The figures published yesterday show that the gap between those who describe themselves as Catholic or were brought up as Catholic – 41 per cent and 45 per cent respectively – and those brought up in the Protestant community in its many guises (48 per cent) has declined to three points. (The school census shows a Catholic majority among school-age children).The 2001 census recorded the religious breakdown as 44 per cent Catholic and 53 per cent Protestant. And it’s a far cry from 40 years ago when a mere 31.4 per cent recorded their affiliation as Catholic (though certainly an understatement, as many from both communities refused to declare their allegiance).

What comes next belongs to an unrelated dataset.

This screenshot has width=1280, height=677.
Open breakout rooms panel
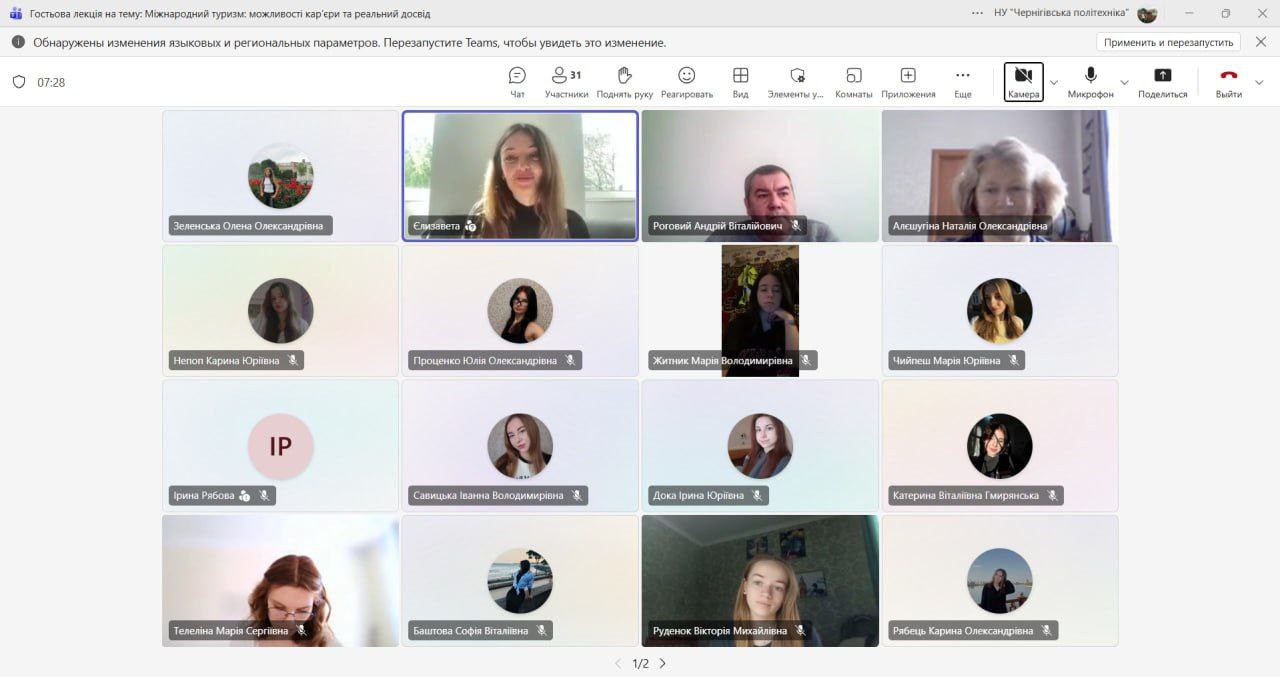pos(853,82)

What helps to put paid to the traditional headcount rationale, however, is the 2011 census questions, for the first time, on identity. The census found that 40 per cent of the population described themselves uniquely as British, 25 per cent as Irish only, and 21 per cent as only Northern Irish. When we take account of those who volunteered a multiple identity, 48 per cent of the population consider themselves to be wholly or part British, and 28 per cent only said they were wholly or part Irish.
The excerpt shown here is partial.